Inspired by this news headline, I invited expatriates, each living in Hong Kong for more than five months, to express their thoughts and read them out in Cantonese. This experiment requires the expatriates to imagine themselves as a local, a Hongkong-born-and-raised individual, for the sake of communicating the notion of cultural competence. True self-identity should not be limited by language barriers, but be open to how an individual conceptualises and identifies ‘self’.

Q & A

Q & A

Dual Channel Digital Video

Sound, Colour, loop
6’27

2014

Exhibited in ‘We Don’t Drink Water’, The Art of CUHK 2014 Graduation Exhibition in Art Museum, CUHK

        ‘Q and A’ is the question-and-answer section about identities. I invited expatriates to read out the Q and A lines in Cantonese. The first row of subtitles comes from the movies that portray the idea of identity. Questions and answers are unrelated but both draw from the movies related to identity recognition, and they are juxtaposed to create identity confusion. For example, A asked ‘Do you think your voice sounds hesitating?” and B answered “You can choose to leave Hong Kong but Hong Kong won’t leave you.” (lines from the movie Helios) The expatriates communicating in Cantonese is to emphasise the sense of deviation between ethnicities and languages, and to highlight different understanding of self-identity arising from appearance and ego.

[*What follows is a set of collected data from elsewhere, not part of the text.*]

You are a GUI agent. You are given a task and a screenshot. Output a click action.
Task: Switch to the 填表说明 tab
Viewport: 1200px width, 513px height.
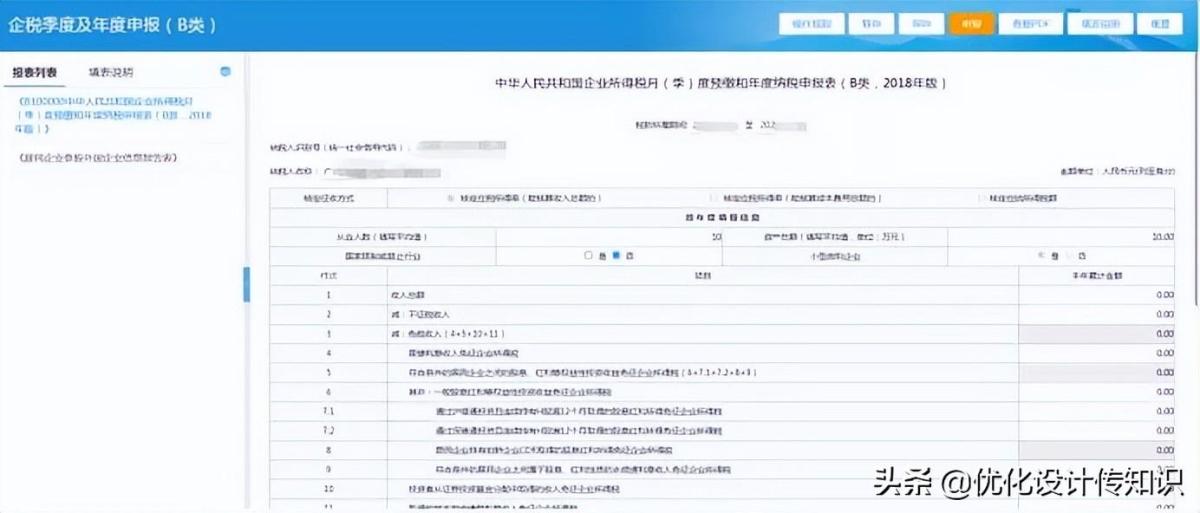point(110,73)
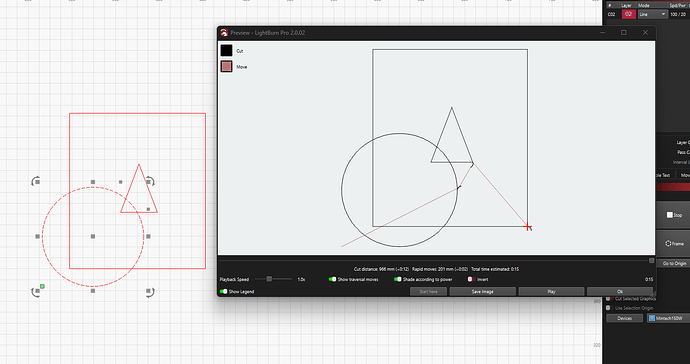Click the Go to Origin button
This screenshot has width=690, height=364.
(675, 263)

The second row of subtitles is actually the version heard by Sandro, who is a Italian-HongKong biracial. Born in Belgium but raised in Hong Kong, he is unproficient in Cantonese but who has a Hongkonger appearance. How shall him identify himself – a Hongkonger, Italian, Belgian, or others? The version that he heard has a fairly great difference with the original meaning of the sentences. For example, the line “I have nothing to tell but express my congratulations” was misheard and misinterpreted as “I am going to use the public toilets”. The discrepancy is a representation and manifestation of the blurriness of self-identification and the importance of how languages construct self-identities.

Upon the creation of this series of work, I have discovered and realised profound implications on the idea of self, the relationship about how self connects and interacts with conceptions of languages and ethnicities. Last but not least, our society can still ask more questions of how art conveys these ideas.